Stored data entries
────────────────────

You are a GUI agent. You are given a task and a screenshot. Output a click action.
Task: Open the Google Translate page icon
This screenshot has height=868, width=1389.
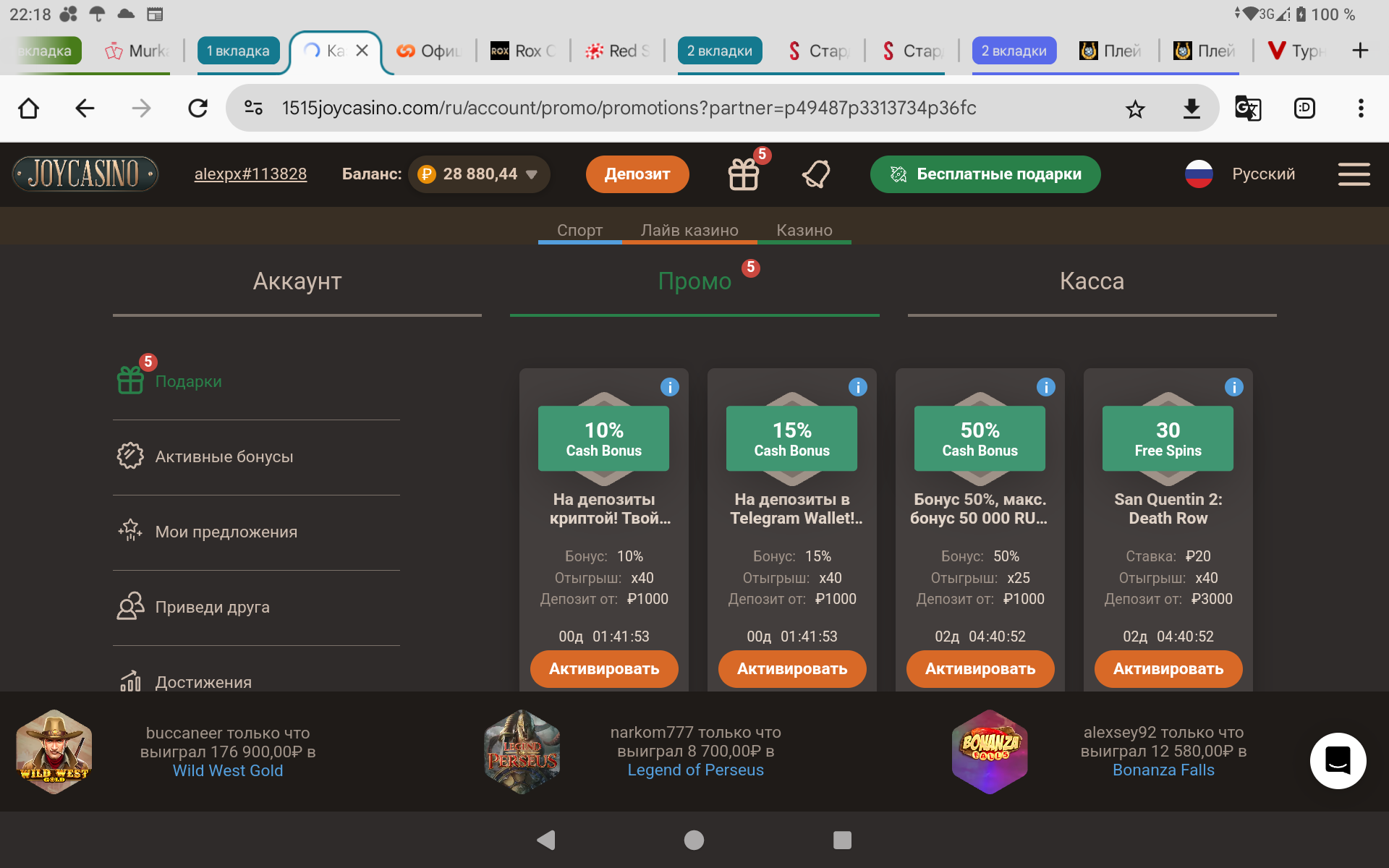[x=1248, y=109]
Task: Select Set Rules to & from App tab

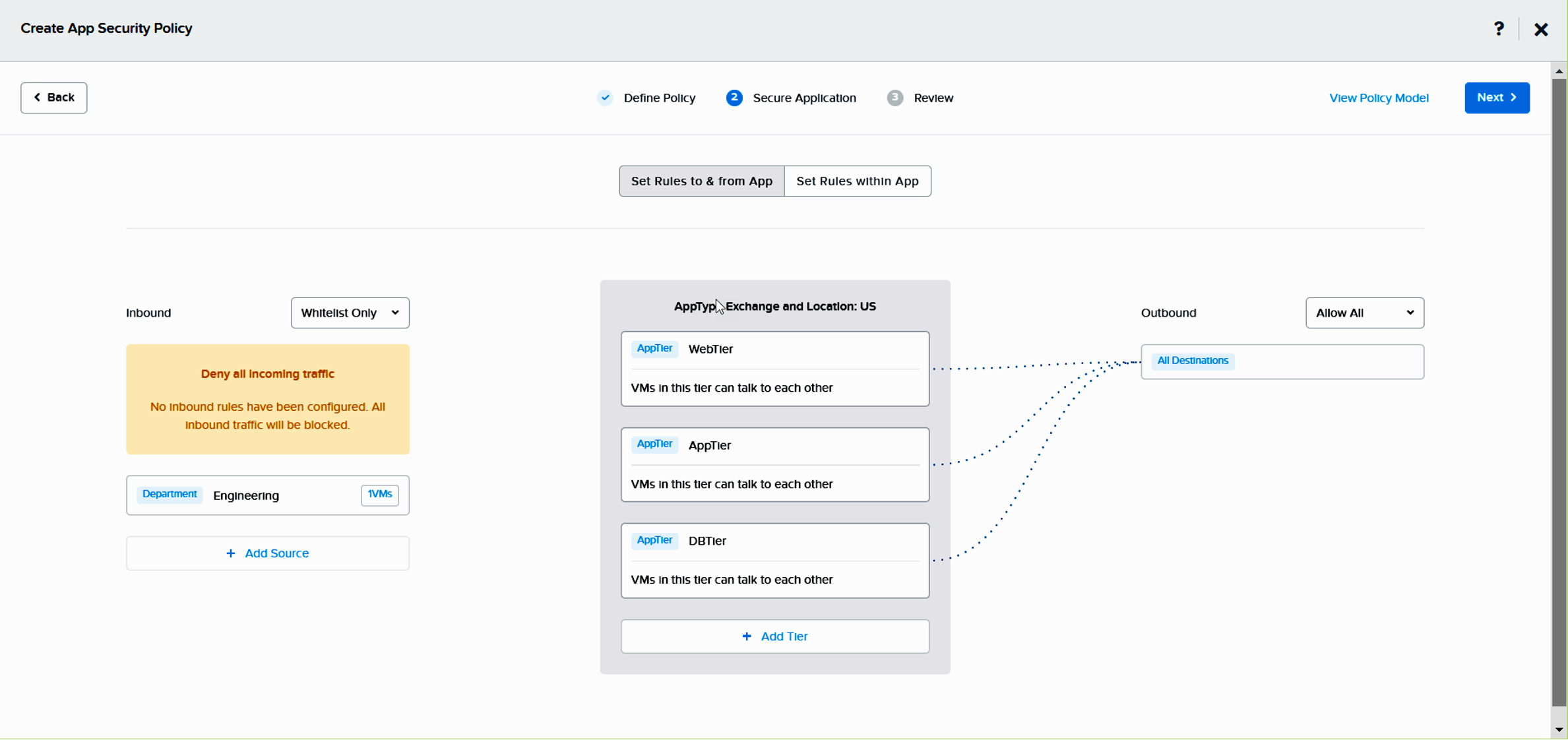Action: click(701, 181)
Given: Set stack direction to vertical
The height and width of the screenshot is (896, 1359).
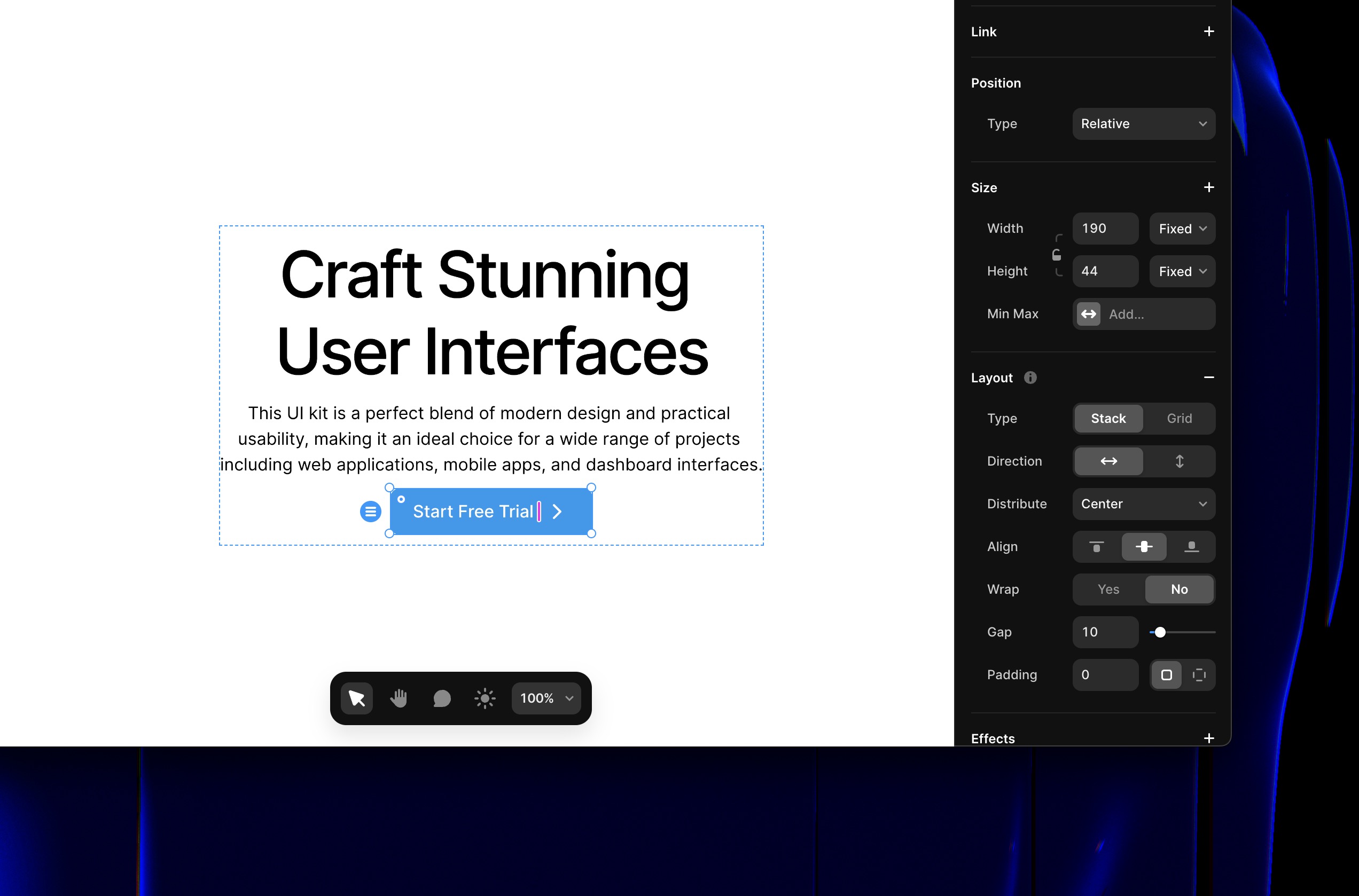Looking at the screenshot, I should point(1179,461).
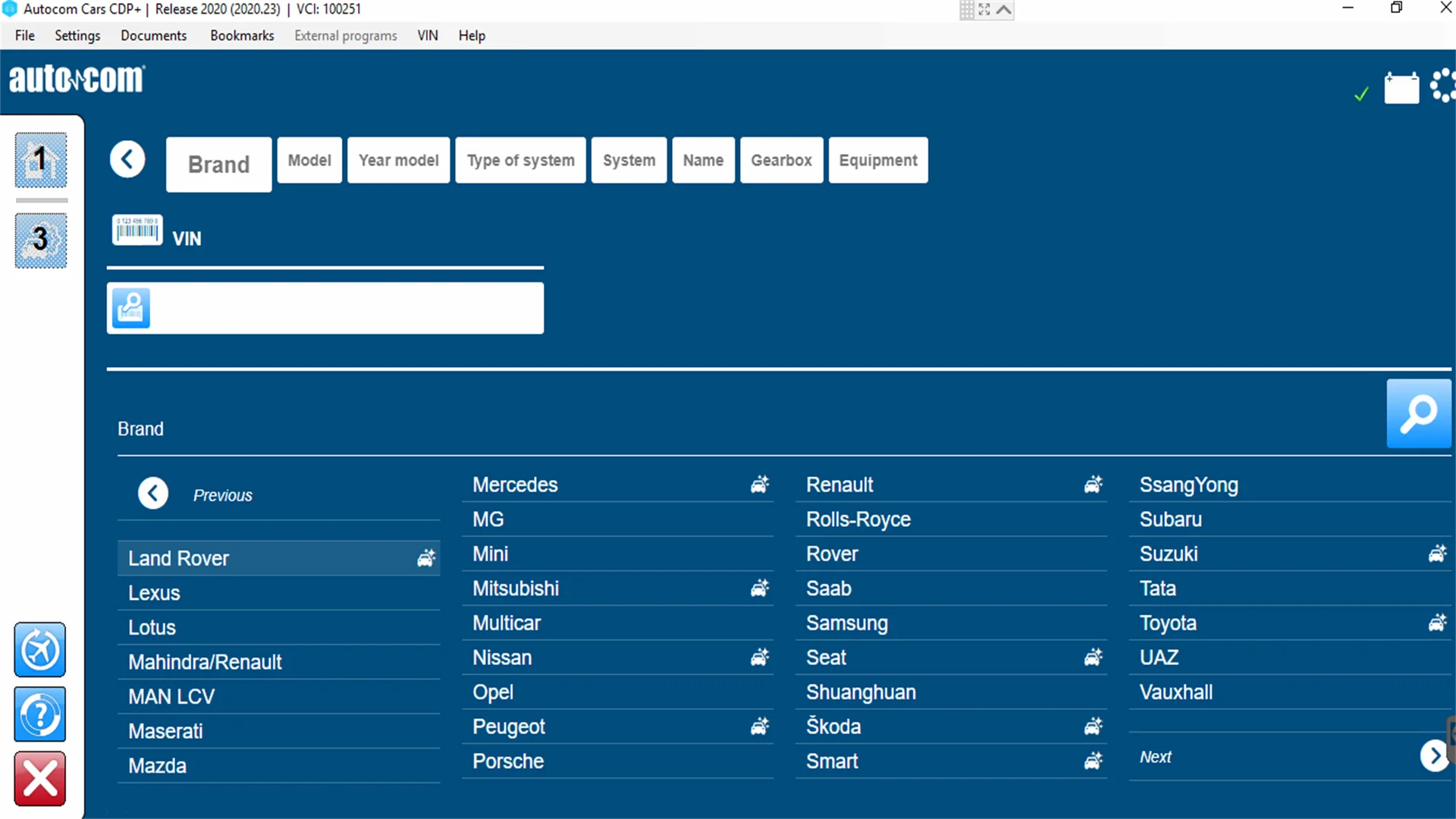Click the blue help question icon
The height and width of the screenshot is (819, 1456).
pyautogui.click(x=40, y=714)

────────────────────

Exercise directions: Pictures aside, reproduce all of the data exactly.

Answer section:
You are a GUI agent. You are given a task and a screenshot. Output a click action.
Task: Open the Google Translate page icon
This screenshot has height=868, width=1389.
[x=1248, y=109]
Task: Select Set Rules to & from App tab

Action: click(701, 181)
Given: Set stack direction to vertical
The height and width of the screenshot is (896, 1359).
Looking at the screenshot, I should point(1179,461).
Click the blue help question icon
The height and width of the screenshot is (819, 1456).
pyautogui.click(x=40, y=714)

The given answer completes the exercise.